The English String Orchestra are joined by one of their most longstanding collaborators, cellist Raphael Wallfisch, for a concert conducted by Kenneth Woods featuring a suite of eleven new miniatures for cello and strings by Sir Edward Elgar in arrangements by composer Donald Fraser. 

As the professional orchestra of Elgar’s home city, and orchestra-in-residence of The Elgar Festival, the music of Elgar has long been a central part of the ESO’s repertoire. Past ESO collaborators include some of the leading Elgar interpreters of the last 50 years, including conductors Yehudi Menuhin and Vernon Handley and soloists Nigel Kennedy, Nicola Benedetti and Alexander Sitkovetsky. Most recently, the English Symphony Orchestra were asked to give the official 100th Anniversary performance of the Elgar Cello Concerto under the auspices of the Elgar Society, Elgar Birthplace and Elgar Festival with Raphael Wallfisch in Worcester Cathedral.

It was at the concert that Wallfisch met composer Donald Fraser, whose choral arrangement of Elgar’s Sea Pictures was being featured on the same concert. Wallfisch suggested that perhaps Fraser orchestrate a few of Elgar’s shorter works for cello and strings, and over the following year the project expanded in scope to finally comprise the eleven movement suite heard in this concert. The pieces include several standalone miniatures from Elgar’s catalogue, such as the much-loved Salut d’Amour and Chanson de Matin, but also includes excerpts from larger works, such as Nimrod from the Enigma Variations, and transcriptions from other concert pieces, like the Romanza, originally for bassoon and symphony orchestra.

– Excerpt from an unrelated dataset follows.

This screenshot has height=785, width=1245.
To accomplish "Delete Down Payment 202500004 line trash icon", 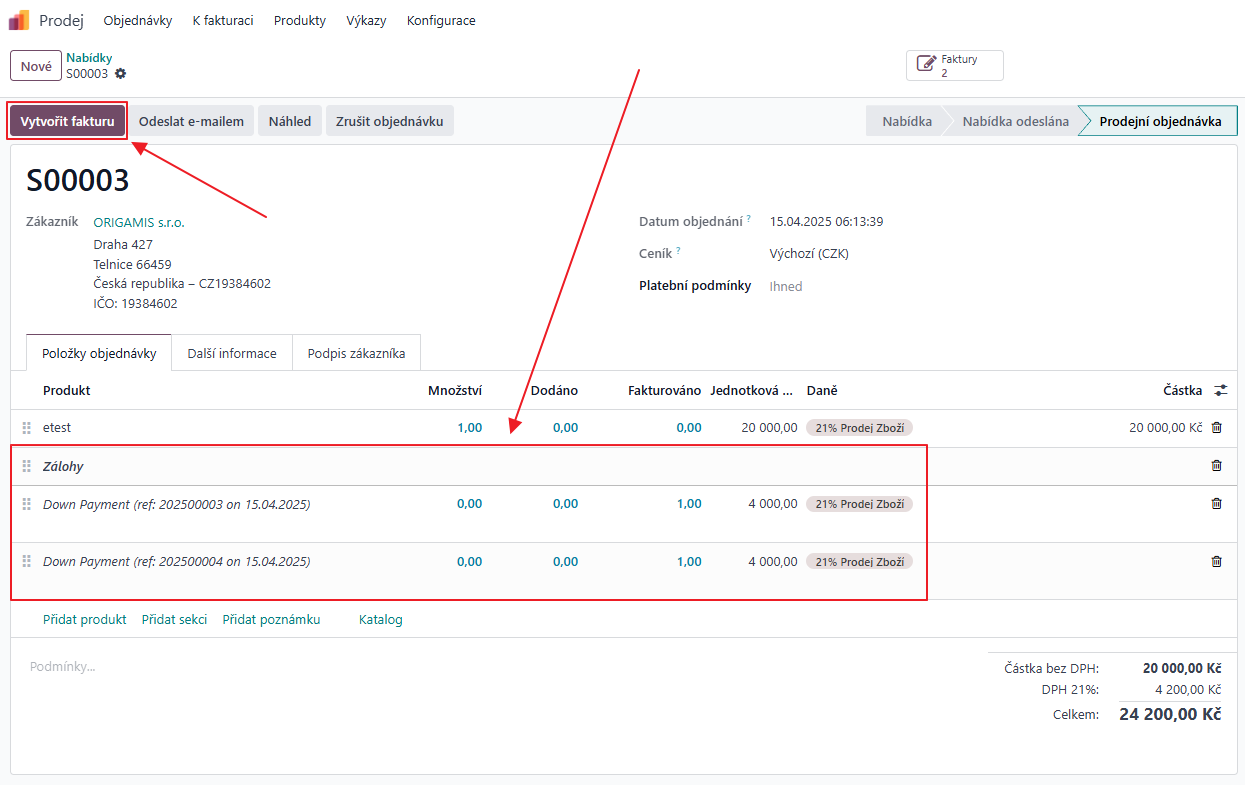I will 1216,562.
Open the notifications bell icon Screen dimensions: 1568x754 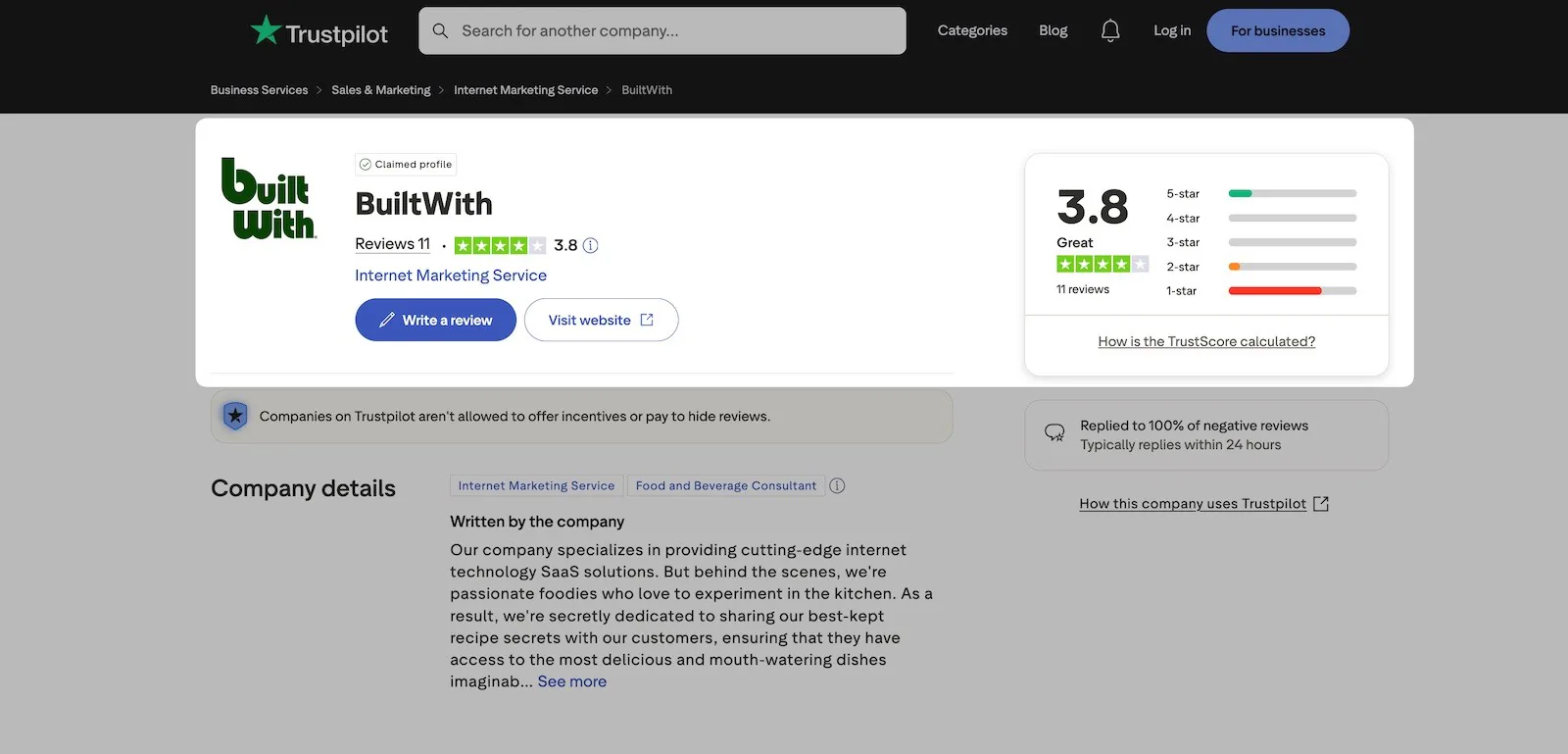(1110, 31)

“Like Brahms, Dvorak and Schubert, Elgar was one of music’s greatest miniaturists,” says conductor Kenneth Woods. “Each of these compact mini-masterpieces inhabits its own emotional world and tells its own story.”

Fraser first became involved in orchestrating Elgar’s music at the request of the ESO’s former Principal Guest Conductor, Yehudi Menuhin, in the early 1980’s. More recent arrangements include the choral version of Sea Pictures, which has quickly become a favourite of choirs all over the world and been performed at a number of major festivals. In 2015, the ESO’s premiere performance of Fraser’s orchestration of the Elgar Piano Quintet was named Classical Music Magazine’s Premiere of the Year, and Birmingham Post senior music critic Chris Morley called the performance one of the two “most exciting events I have experienced during a reviewing career approaching half…. It deserves to be acknowledged immediately as a worthy addition to the Elgar canon.” The CD release of the Quintet was immediately named Classic FM’s Disc of the Month for May 2016. Fraser’s most recent recording with the ESO was Songs for Strings, recorded under Fraser’s baton in Abbey Road studios. That disc was Classic FM Disc of the Week when it was released, and chosen as Featured New Release on dozens of American radio networks.

Cellist Raphael Wallfisch is widely recognised as the world’s most recorded cellist, with a repertoire encompassing the full breadth of the cello repertoire and dozens of world premiere’s to his credit. A student of Piatigorsky, Wallfisch has been a regular partner with the ESO since the 1980’s.

Discover More

About the Arranger - Donald Fraser

British born, now a permanent US resident, British Academy Award winning Donald Fraser lives and works from his home outside of Chicago.  His studio is a converted barn.

Donald entered the Royal College of Music at age seventeen to study composing and conducting. His principal tutors were Sir Adrian Boult, Humphrey Searle and Alexander Goehr. He also studied with Nadia Boulanger. In his second year he was awarded all five composition prizes and a Cobbett Prize for conducting. At nineteen he began writing for film and television and, subsequently became resident composer at the Royal College of Art Film School and composer, conductor and Artistic Associate for the Old Vic Theatre Company. Donald has also created and produced TV, Film and Theatre programmes and many sound recordings for RCA, BMG, EMI, Philips, the BBC, Thames TV, PBS, Channel 4 and independent production companies. He has composed scores for over 30 documentaries, several feature films and TV series as well as more than 120 commercials, many radio dramas and music for the concert hall. Donald’s music been heard at many of the world’s major festivals including Edinburgh, Istanbul, Perth (Australia), Hong Kong as well as on theatrical tours to the United States, China, Japan and many European countries.

donaldfraser.com

Reviews

Arcana.fm - 27th March 2021

Richard Whitehouse
https://arcana.fm/2021/03/27/eso-wallfisch-elgar-reimagined/

This latest in the English Symphony Orchestra’s online concerts focussed on Elgar – namely a series of miniatures for cello and strings arranged by Donald Fraser and played by Raphael Wallfisch, whose commitment to and conviction in this music hardly needs reiterating here.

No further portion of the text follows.